EXTRAHIERTER TEXT ->
════════════════════

Eine Klasse für sich: Magnus Carlsen.

Foto: EPA/YOSHUA ARIAS

Diesmal wollte er wirklich gerne gewinnen. Magnus Carlsen, der die Schachwelt im vergangenen Jahrzehnt dominierte, wird nicht mehr lange Weltmeister im klassischen Schach sein. Da der 32-jährige Norweger auf eine Titelverteidigung verzichtet, wird im Weltmeisterschaftsmatch zwischen dem Russen Jan Nepomnjaschtschi und dem Chinesen Ding Liren im April nächsten Jahres sein Nachfolger bestimmt – eine Ära geht damit zu Ende.

Besonders im Spiel mit kürzeren Bedenkzeiten ist der Champion, der die Weltrangliste immer noch mit Abstand anführt, nach wie vor hoch motiviert. Umso ärgerlicher war aus Carlsens Perspektive die Schnell- und Blitzschach-WM im vergangenen Jahr in Warschau verlaufen, wo der erfolgsverwöhnte Norweger keinen der beiden Bewerbe gewinnen konnte.

Dieses Jahr startete Carlsen in Almaty (Kasachstan) wie die Feuerwehr in den Schnellschachbewerb, der mit 15 Minuten Bedenkzeit pro Partie plus zehn Sekunden Zugbonus ausgetragen wird. Erst in der fünften und letzten Runde des ersten Spieltages gab er gegen den indischen Nachwuchsstar Erigaisi Arjun sein erstes Remis ab.

════════════════════

DATENABSCHNITT ->
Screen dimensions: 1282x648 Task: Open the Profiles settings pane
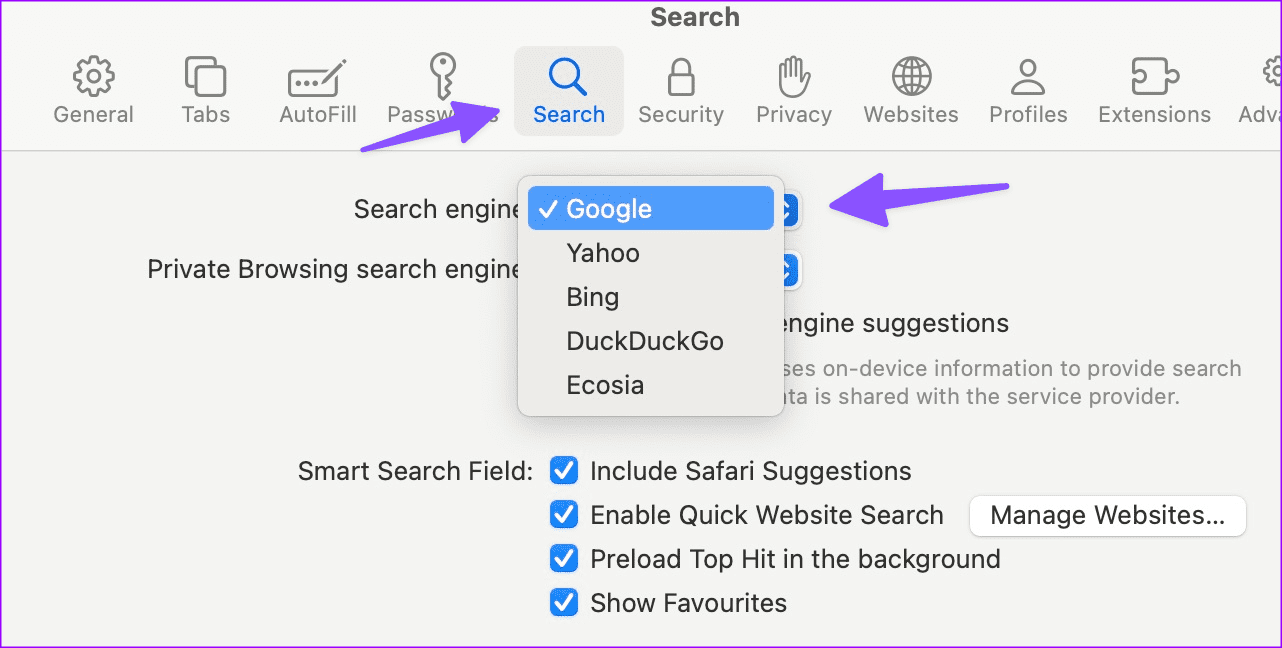pos(1028,88)
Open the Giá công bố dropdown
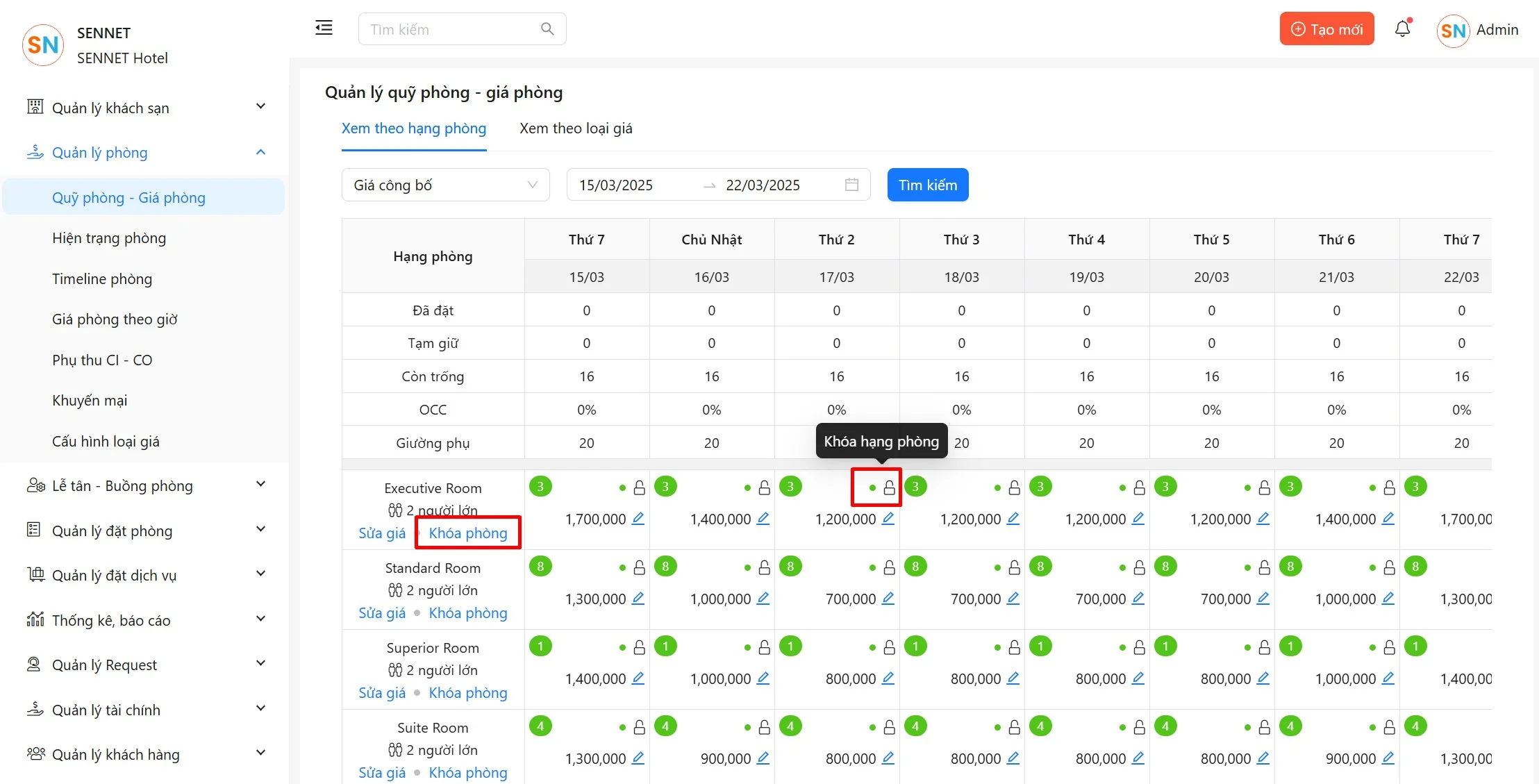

════════════════════

ZIEL DER AUFGABE ->
Beantworte kurz anhand des Artikels über Magnus Carlsen:
(a) Wie alt ist Carlsen?
(b) In welcher Stadt fand die Schnell- und Blitzschach-WM im vergangenen Jahr statt?
(c) Gegen wen spielte Carlsen in Almaty sein erstes Remis?
Die Auflistung stammt aus einer anderen Quelle.

LÖSUNG ->
(a) 32 Jahre
(b) In Warschau
(c) Gegen den indischen Nachwuchsstar Erigaisi Arjun